:: SELECTED EXTRACT ::

The instructions 1024 may further be transmitted or received over a communications network 1026 using a transmission medium via the network interface device 1020 utilizing any one of a number of transfer protocols (e.g., frame relay, internet protocol (IP), transmission control protocol (TCP), user datagram protocol (UDP), hypertext transfer protocol (HTTP), etc.). Example communication networks may include a local area network (LAN), a wide area network (WAN), a packet data network (e.g., the Internet), mobile telephone networks (e.g., cellular networks), Plain Old Telephone (POTS) networks, and wireless data networks (e.g., Institute of Electrical and Electronics Engineers (IEEE) 802.11 family of standards known as Wi-Fi®, IEEE 802.16 family of standards known as WiMax®), IEEE 802.15.4 family of standards, peer-to-peer networks, among others. In an example, the network interface device 1020 may include one or more physical jacks (e.g., Ethernet, coaxial, or phone jacks) or one or more antennas to connect to the communications network 1026. In an example, the network interface device 1020 may include a plurality of antennas to wirelessly communicate using at least one of single-input multiple-output (SIMO), multiple-input multiple-output (MIMO), or multiple-input single-output (MISO) techniques. The term “transmission medium” shall be taken to include any intangible medium that is capable of storing, encoding or carrying instructions for execution by the machine 1000, and includes digital or analog communications signals or other intangible medium to facilitate communication of such software.

Additional Notes & Examples

Example 1 is an apparatus of a station (STA) for expedited robust peer-to-peer connection, the apparatus comprising: a service manager to construct a neighbor awareness networking (NAN) service discovery frame for a service, the NAN service discovery frame including an expedited robust connection data structure, the expedited robust connection data structure including: a request for a robust connection for the service; and a service capability data structure, the service capability data structure including a plurality of communications capabilities of the STA that correspond to the service and the robust connection; a transceiver to wireless communicate in accordance with an IEEE 802.11 family of standards; and a controller to: enable the transceiver during a common window for a wireless network based on a synchronized timing for the network; and control the transceiver to broadcast the NAN service discovery frame during the common window via the transceiver.

In Example 2, the subject matter of any one or more of Examples 1-1 may optionally include, wherein the NAN service discovery frame is the only frame sent by the STA with respect to the service, the robust connection, and the window excluding simple acknowledgments

In Example 3, the subject matter of any one or more of Examples 1-2 may optionally include, wherein the request for the robust connection is in at least one of a service descriptor attribute or a NAN connection capability attribute of the NAN service discovery frame.

In Example 4, the subject matter of any one or more of Examples 3-3 may optionally include, wherein the service capability data structure is a set of fields in the request for the robust connection.

:::

### THINGS TO DO
a: In the passage on peer-to-peer network connections, where is the request for the robust connection placed according to Example 3?
b: Carry the passage on peer-to-peer network connections forward from its last sentence.

:: DATASET EXTRACT ::

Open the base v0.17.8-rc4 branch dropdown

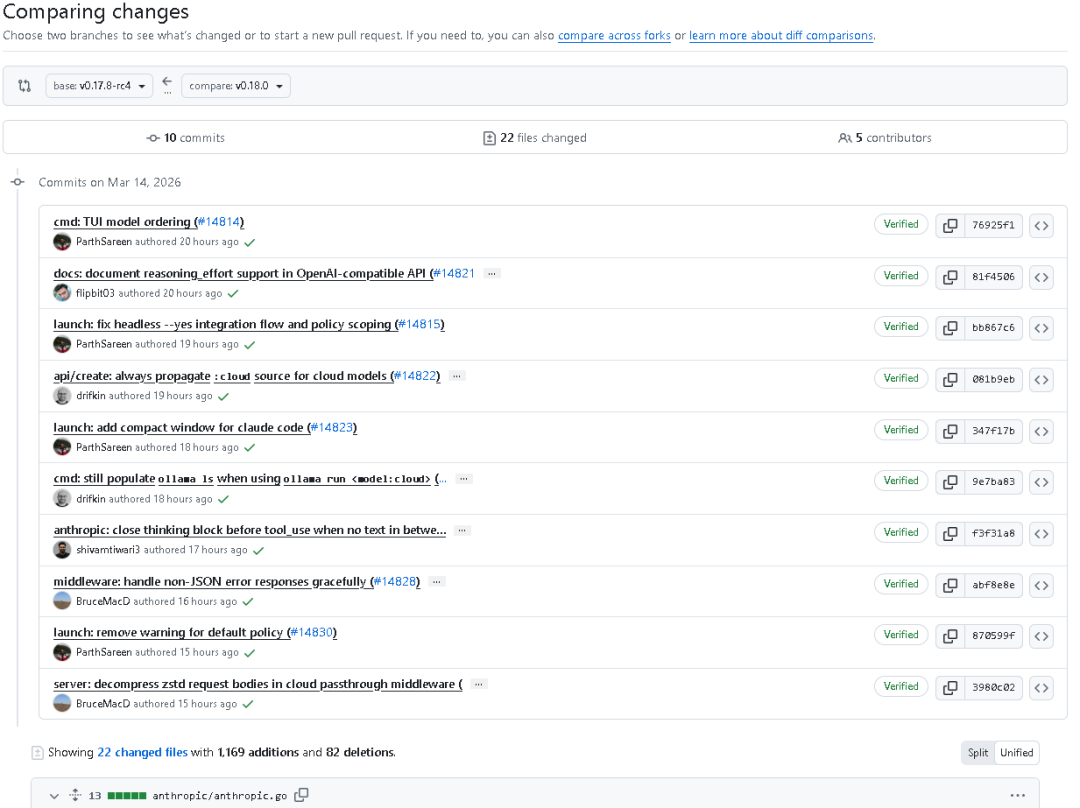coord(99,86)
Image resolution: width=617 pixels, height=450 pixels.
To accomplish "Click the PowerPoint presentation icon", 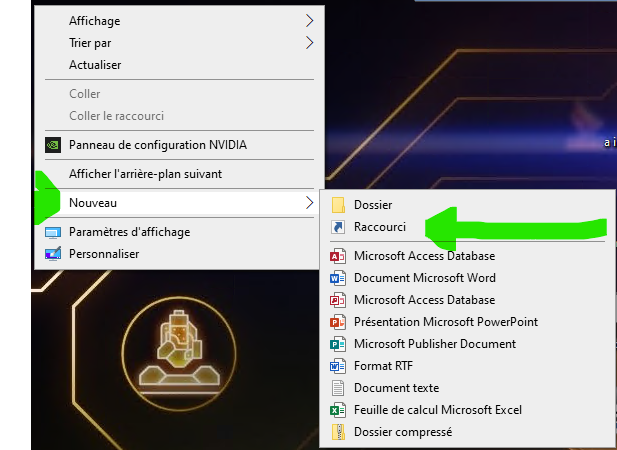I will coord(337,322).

:::

### EXPECTED OUTPUTS
a: It is placed in at least one of a service descriptor attribute or a NAN connection capability attribute of the NAN service discovery frame.

b:
In Example 5, the subject matter of Example 4 may optionally include, wherein the request for the robust connection includes: an attribute identification (ID) field indicating expedited robust connection capability; a length field that defines the size of additional fields; and a non-empty set of additional fields defined by starting at offsets the size of the length indicated in the length field and sized less than or equal to the length.

In Example 6, the subject matter of Example 5 may optionally include, wherein a field in the set of additional fields is a media access control (MAC) interface address for the service.

In Example 7, the subject matter of any one or more of Examples 5-6 may optionally include, wherein a field in the set of additional fields is a network protocol port for the service.

In Example 8, the subject matter of Example 7 may optionally include, wherein the network protocol conforms to the internet protocol version 6 (IPv6) standard.

In Example 9, the subject matter of any one or more of Examples 1-8 may optionally include, wherein the service capability data structure includes a capability bitmap field encoded to convey the capability of the service.

In Example 10, the subject matter of any one or more of Examples 1-9 may optionally include, wherein the service capability data structure includes a field for supported data rates for the robust connection.

In Example 11, the subject matter of Example 10 may optionally include, wherein the service capability data structure includes a country field.

In Example 12, the subject matter of Example 11 may optionally include, wherein the service capability data structure includes a field for operating class and supported channel.

In Example 13, the subject matter of Example 12 may optionally include, wherein the service capability data structure includes a field to indicate whether the STA supports High Throughput (HT) or Very High Throughput (VHT) as defined by the IEEE 802.11 family of standards.

In Example 14, the subject matter of Example 13 may optionally include, wherein the service capability data structure includes a security field that includes a set of security options supported by the service.

In Example 15, the subject matter of Example 14 may optionally include, wherein the security field includes mark for a subset of the set of security options to indicate preferred security options.

In Example 16, the subject matter of Example 15 may optionally include, wherein the service capability data structure includes a quality-of-service (QOS) field.

In Example 17, the subject matter of Example 16 may optionally include, wherein the service capability data structure includes a low-power field.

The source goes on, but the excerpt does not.